■ **GIVEN INFORMATION**
Segment Open
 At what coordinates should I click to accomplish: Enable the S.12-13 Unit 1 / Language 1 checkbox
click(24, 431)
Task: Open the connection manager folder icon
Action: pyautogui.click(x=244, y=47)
Segment Closed
Segment Open
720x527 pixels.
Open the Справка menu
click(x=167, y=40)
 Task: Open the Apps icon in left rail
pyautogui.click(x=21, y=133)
Segment Closed
Segment Open
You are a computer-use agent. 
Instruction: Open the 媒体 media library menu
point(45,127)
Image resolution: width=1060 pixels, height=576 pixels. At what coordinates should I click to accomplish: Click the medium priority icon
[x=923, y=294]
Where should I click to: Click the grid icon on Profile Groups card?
Segment Closed
■ **WHAT IS NEEDED**
Output, from the data above, the lines from the line with "You are a computer-use agent." to the line with "Where should I" exactly as they stand, both ends included and nothing else.

■ **WRITTEN RESPONSE**
You are a computer-use agent. 
Instruction: Open the 媒体 media library menu
point(45,127)
Image resolution: width=1060 pixels, height=576 pixels. At what coordinates should I click to accomplish: Click the medium priority icon
[x=923, y=294]
Where should I click to: Click the grid icon on Profile Groups card?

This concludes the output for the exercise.